Your instructions: Copy the passage from the kidney policy update between "Kidney policy is" and "Nebraska, and Georgia.", inclusive.

Extracted text:
-- Opening Marker --

Kidney policy is off to a strong start in 2022, with eighteen bills introduced across fourteen state legislatures. NKF Board member and transplant recipient Manish Agarwal kicked off the year for us, speaking in support of Virginia’s Living Donor Protection Act (LDPA) in January. The LDPA has since passed unanimously through both chambers of the legislature and awaits reconciliation in conference, after which we look forward to the governor signing it into law. The Virginia bill is just one of eleven LDPAs NKF is leading the efforts to pass at the state level. NKF advocates have testified in support of LDPA legislation in Indiana, Nebraska, and Georgia.
In addition to LDPAs, NKF is supporting legislative efforts to offer a tax credit for employers who offer paid leave for living organ and bone marrow donation in three states. In late January, we partnered with other advocacy organizations to host a policy forum on the tax credit bill in Kentucky.
Legislation in Georgia combines the LDPA and tax credit legislation into one package. Georgia Senator John Albers introduced the “Giving the Gift of Life Act” in January. For him, the legislation is personal. He donated a kidney to his son just last year. NKF National Board Chair Anthony Tuggle met with Senator Albers earlier this month to discuss our ongoing support of his bill.
Aiming to build on progress made last year, NKF also continues to advance kidney disease task force legislation across the country. We are currently supporting active bills in three states and helping to guide existing task forces. Just last week, the Utah task force bill passed the full House of Representatives unanimously, following testimony by NKF advocate leader Bruce Tippets. Additionally, the Virginia task force bill passed the full Senate last month and our local office in New England is organizing a legislative briefing on the importance of passing task force legislation in Massachusetts.
As the kidney patient community continues to navigate the challenges posed by the Omicron variant that surged through the country in December and January, COVID-19 spread rapidly among patients and staff at dialysis centers. Existing staff and supply shortages have been spread even thinner, threatening patient access to their life-sustaining treatment. Recognizing the threat this poses to people with kidney failure, NKF issued a joint statement with the American Society of Nephrology (ASN), urging immediate action to ensure that dialysis facilities have access to the supplies and staff they need.

-- Closing Marker --

Study material:

-- Opening Marker --

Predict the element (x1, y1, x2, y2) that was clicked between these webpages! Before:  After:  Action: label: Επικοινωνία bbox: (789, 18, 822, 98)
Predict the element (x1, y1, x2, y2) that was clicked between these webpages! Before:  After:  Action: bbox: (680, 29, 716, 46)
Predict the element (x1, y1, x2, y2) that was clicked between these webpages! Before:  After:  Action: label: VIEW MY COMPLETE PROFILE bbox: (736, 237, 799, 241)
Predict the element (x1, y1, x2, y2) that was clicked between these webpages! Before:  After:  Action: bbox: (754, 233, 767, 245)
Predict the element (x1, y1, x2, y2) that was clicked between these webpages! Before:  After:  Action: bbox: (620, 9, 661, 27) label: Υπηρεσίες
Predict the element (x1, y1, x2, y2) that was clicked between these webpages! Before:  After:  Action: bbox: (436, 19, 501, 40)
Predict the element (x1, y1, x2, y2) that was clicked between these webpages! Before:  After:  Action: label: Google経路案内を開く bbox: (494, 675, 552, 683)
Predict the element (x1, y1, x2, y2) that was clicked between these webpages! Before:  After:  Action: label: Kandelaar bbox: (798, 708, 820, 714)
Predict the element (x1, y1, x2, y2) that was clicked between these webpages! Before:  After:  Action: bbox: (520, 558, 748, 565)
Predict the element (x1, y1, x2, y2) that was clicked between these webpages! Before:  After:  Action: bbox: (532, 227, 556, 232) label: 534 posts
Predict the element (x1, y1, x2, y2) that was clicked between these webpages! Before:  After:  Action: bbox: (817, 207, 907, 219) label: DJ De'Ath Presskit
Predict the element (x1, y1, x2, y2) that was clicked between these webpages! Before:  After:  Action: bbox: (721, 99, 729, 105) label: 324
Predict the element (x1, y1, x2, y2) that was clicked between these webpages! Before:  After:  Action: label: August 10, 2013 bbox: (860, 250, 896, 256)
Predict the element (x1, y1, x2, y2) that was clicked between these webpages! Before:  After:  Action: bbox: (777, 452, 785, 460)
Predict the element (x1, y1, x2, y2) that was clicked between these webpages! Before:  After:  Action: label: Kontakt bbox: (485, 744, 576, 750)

-- Closing Marker --

Your response:
Kidney policy is off to a strong start in 2022, with eighteen bills introduced across fourteen state legislatures. NKF Board member and transplant recipient Manish Agarwal kicked off the year for us, speaking in support of Virginia’s Living Donor Protection Act (LDPA) in January. The LDPA has since passed unanimously through both chambers of the legislature and awaits reconciliation in conference, after which we look forward to the governor signing it into law. The Virginia bill is just one of eleven LDPAs NKF is leading the efforts to pass at the state level. NKF advocates have testified in support of LDPA legislation in Indiana, Nebraska, and Georgia.